IOWA CITY, Ia. – Micah Hyde stared down bright lights and tape recorders Tuesday afternoon.
He met reporters after his first arrest in three-plus years on the Iowa football team — after he lost his prestigious team captain role, and an hour or so before he would start preparing for Saturday’s Big Ten Conference game at Michigan State.
“It was a tough weekend for me,” said Hyde, a cornerback who is expected to get his 32nd start in the 11 a.m. game in East Lansing, Mich. “I made a mistake. I apologize to people.”
Hyde remained on the Hawkeyes’ depth chart after last Saturday’s 1:34 a.m. alcohol-related arrest, because his charges of interference with official acts and public intoxication were his first scrapes with the law, coach Kirk Ferentz said.
“I think you have to consider the resume of people you’re involved with,” Ferentz said. “Everything a player does is part of their resume — their academic performance (and) lack thereof, citizenship, and football’s probably third on that list.
“In Micah’s case, Micah might have jaywalked sometime during 3 1/2 years here, but I’m not aware of it. We haven’t had a better guy come through here. He had a bad weekend, no question about that, and he feels terrible about it.”

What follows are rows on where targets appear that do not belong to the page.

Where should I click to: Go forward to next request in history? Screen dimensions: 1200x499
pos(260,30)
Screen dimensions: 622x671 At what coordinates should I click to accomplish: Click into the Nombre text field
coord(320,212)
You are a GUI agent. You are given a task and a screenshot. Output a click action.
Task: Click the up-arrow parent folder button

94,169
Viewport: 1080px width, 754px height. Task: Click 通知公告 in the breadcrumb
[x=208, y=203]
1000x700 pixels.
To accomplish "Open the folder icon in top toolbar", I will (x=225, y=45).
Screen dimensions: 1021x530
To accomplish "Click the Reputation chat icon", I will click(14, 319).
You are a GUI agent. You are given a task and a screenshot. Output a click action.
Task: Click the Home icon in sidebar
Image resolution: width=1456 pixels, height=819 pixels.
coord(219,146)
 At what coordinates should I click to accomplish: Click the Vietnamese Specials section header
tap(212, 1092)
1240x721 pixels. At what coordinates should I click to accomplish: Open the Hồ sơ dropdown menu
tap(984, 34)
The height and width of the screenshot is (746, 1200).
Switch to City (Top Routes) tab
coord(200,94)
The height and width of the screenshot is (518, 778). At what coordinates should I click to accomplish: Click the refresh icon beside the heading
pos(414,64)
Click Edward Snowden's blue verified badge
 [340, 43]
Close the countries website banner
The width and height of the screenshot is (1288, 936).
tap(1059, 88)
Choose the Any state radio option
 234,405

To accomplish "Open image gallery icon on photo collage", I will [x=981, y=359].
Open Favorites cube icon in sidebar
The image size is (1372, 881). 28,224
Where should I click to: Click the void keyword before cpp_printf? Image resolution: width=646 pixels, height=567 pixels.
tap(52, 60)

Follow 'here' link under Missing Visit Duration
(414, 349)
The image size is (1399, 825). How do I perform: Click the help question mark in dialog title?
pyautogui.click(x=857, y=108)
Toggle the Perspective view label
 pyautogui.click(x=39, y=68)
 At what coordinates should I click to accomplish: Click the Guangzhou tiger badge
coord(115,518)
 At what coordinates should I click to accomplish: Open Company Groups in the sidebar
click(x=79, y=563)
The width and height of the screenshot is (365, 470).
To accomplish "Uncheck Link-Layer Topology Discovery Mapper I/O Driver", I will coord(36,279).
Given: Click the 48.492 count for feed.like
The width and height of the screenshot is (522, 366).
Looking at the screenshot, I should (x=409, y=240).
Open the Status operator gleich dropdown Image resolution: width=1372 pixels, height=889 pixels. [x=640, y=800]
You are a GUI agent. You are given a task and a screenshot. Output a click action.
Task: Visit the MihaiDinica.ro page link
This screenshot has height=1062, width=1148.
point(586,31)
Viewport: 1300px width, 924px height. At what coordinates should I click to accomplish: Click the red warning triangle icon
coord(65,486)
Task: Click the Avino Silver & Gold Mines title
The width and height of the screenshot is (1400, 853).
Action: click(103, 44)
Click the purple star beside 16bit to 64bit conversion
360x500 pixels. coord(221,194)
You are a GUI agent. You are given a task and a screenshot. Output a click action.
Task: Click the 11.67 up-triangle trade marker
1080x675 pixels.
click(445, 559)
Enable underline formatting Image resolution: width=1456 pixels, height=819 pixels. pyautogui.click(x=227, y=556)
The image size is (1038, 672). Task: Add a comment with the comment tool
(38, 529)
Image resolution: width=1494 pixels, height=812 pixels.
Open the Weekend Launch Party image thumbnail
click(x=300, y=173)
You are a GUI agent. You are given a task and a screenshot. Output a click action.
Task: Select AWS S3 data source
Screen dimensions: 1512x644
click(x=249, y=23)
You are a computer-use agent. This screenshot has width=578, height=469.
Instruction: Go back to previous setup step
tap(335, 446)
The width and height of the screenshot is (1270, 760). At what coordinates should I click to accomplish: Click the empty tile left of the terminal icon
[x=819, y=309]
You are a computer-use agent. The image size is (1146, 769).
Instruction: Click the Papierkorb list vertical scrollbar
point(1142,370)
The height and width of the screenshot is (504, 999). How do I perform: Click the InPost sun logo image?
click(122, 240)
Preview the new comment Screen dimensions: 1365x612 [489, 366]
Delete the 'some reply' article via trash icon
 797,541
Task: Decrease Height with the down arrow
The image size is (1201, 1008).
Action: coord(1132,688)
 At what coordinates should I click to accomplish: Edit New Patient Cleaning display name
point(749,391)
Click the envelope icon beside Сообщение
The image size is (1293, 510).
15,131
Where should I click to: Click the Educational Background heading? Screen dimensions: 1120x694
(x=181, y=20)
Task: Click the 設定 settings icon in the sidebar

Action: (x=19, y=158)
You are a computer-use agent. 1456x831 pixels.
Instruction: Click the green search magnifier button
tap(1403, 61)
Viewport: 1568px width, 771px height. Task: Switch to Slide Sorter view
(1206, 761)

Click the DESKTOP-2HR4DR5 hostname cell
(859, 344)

According to police, Hyde was among a group of people who hung around after employees told them to leave Old Capitol Brew Works early Saturday morning. The group fled when officers arrived, then ignored a command to stop.
Hyde was caught two blocks away with bloodshot eyes and smelling of alcohol, according to a police report. He refused a breathalyzer test, but did not deny drinking.
On Monday, Hyde pleaded guilty to the interference charge, for which he will be fined $397.50, according to the Iowa Courts Online web site. He pleaded not guilty to the intoxication charge, for which a Dec. 27 bench trial has been set.
“I’m sure everyone has their beliefs of what happened,” Hyde said. “It’s like when we lose a football game — everyone has their beliefs on what we should have done, but at the end of the day . . . I know what I should have done.
“To be honest, it was an incident that very easily could have been resolved. I felt like I let a lot of people down.
“It could have been avoided. It didn’t have to get that far, (but) it did, so I have to learn from it.”
Hyde refused to go into specifics about the incidents, misdemeanors under Iowa law. He would not answer why he elected to run from police.
“I know that coach Ferentz knows the truth,” Hyde said. “As far as everybody else having their own stories — I could care less.”
He would not elaborate.
“I have a game to prepare for,” Hyde said. “I’m not going there. I have a big week ahead of me, just like my teammates do.”
Ferentz said Hyde will be punished internally, with includes at least 20 hours of community service. He’s no longer a team captain, although Ferentz said that could change.
“It hurts,” Hyde said. “Since I’ve been here, I’ve tried to lead my team in the right direction. This year, because it’s my senior year, I wanted to be a captain. It’s unfortunate.”
Ferentz was quizzed more about his handling of Hyde than he was about Michigan State tailback Le’Veon Bell’s 776 yards on 171 carries. Reporters also questioned athletic director Gary Barta.
“What is the student-athlete’s history, academic and behavior,” Barta said when asked the reasoning behind Hyde avoiding a one-game suspension. “In this case, (Hyde) had a clean slate all the way through. This is consistent with how Kirk has disciplined in the past. I’m comfortable with it.”